==== DATASET RECORDS

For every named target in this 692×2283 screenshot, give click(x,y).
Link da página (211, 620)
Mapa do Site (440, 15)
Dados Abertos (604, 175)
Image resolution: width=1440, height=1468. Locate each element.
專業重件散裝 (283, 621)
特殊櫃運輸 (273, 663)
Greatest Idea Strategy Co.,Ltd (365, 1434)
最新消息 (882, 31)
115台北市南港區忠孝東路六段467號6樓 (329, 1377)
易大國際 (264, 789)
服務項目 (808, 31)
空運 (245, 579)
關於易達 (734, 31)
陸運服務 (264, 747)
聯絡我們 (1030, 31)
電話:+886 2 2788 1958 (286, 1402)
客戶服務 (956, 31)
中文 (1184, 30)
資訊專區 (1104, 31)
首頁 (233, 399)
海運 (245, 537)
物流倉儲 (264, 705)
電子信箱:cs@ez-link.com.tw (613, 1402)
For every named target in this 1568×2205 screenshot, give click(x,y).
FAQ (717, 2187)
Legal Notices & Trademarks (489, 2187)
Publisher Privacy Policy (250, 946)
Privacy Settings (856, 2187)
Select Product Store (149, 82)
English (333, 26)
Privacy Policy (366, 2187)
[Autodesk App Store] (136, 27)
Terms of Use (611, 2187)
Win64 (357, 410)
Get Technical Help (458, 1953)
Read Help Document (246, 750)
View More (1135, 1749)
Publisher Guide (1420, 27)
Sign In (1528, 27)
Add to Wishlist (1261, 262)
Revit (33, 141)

========

PROBLEM: Arrange all of the lines above as a Markdown table with two columns, Number and Line, leaving out any blank lines.

FULL ANSWER:
| Number | Line |
|---|---|
| 1 | For every named target in this 692×2283 screenshot, give click(x,y). |
| 2 | Link da página (211, 620) |
| 3 | Mapa do Site (440, 15) |
| 4 | Dados Abertos (604, 175) |
| 5 | Image resolution: width=1440, height=1468. Locate each element. |
| 6 | 專業重件散裝 (283, 621) |
| 7 | 特殊櫃運輸 (273, 663) |
| 8 | Greatest Idea Strategy Co.,Ltd (365, 1434) |
| 9 | 最新消息 (882, 31) |
| 10 | 115台北市南港區忠孝東路六段467號6樓 (329, 1377) |
| 11 | 易大國際 (264, 789) |
| 12 | 服務項目 (808, 31) |
| 13 | 空運 (245, 579) |
| 14 | 關於易達 (734, 31) |
| 15 | 陸運服務 (264, 747) |
| 16 | 聯絡我們 (1030, 31) |
| 17 | 電話:+886 2 2788 1958 (286, 1402) |
| 18 | 客戶服務 (956, 31) |
| 19 | 中文 (1184, 30) |
| 20 | 資訊專區 (1104, 31) |
| 21 | 首頁 (233, 399) |
| 22 | 海運 (245, 537) |
| 23 | 物流倉儲 (264, 705) |
| 24 | 電子信箱:cs@ez-link.com.tw (613, 1402) |
| 25 | For every named target in this 1568×2205 screenshot, give click(x,y). |
| 26 | FAQ (717, 2187) |
| 27 | Legal Notices & Trademarks (489, 2187) |
| 28 | Publisher Privacy Policy (250, 946) |
| 29 | Privacy Settings (856, 2187) |
| 30 | Select Product Store (149, 82) |
| 31 | English (333, 26) |
| 32 | Privacy Policy (366, 2187) |
| 33 | [Autodesk App Store] (136, 27) |
| 34 | Terms of Use (611, 2187) |
| 35 | Win64 (357, 410) |
| 36 | Get Technical Help (458, 1953) |
| 37 | Read Help Document (246, 750) |
| 38 | View More (1135, 1749) |
| 39 | Publisher Guide (1420, 27) |
| 40 | Sign In (1528, 27) |
| 41 | Add to Wishlist (1261, 262) |
| 42 | Revit (33, 141) |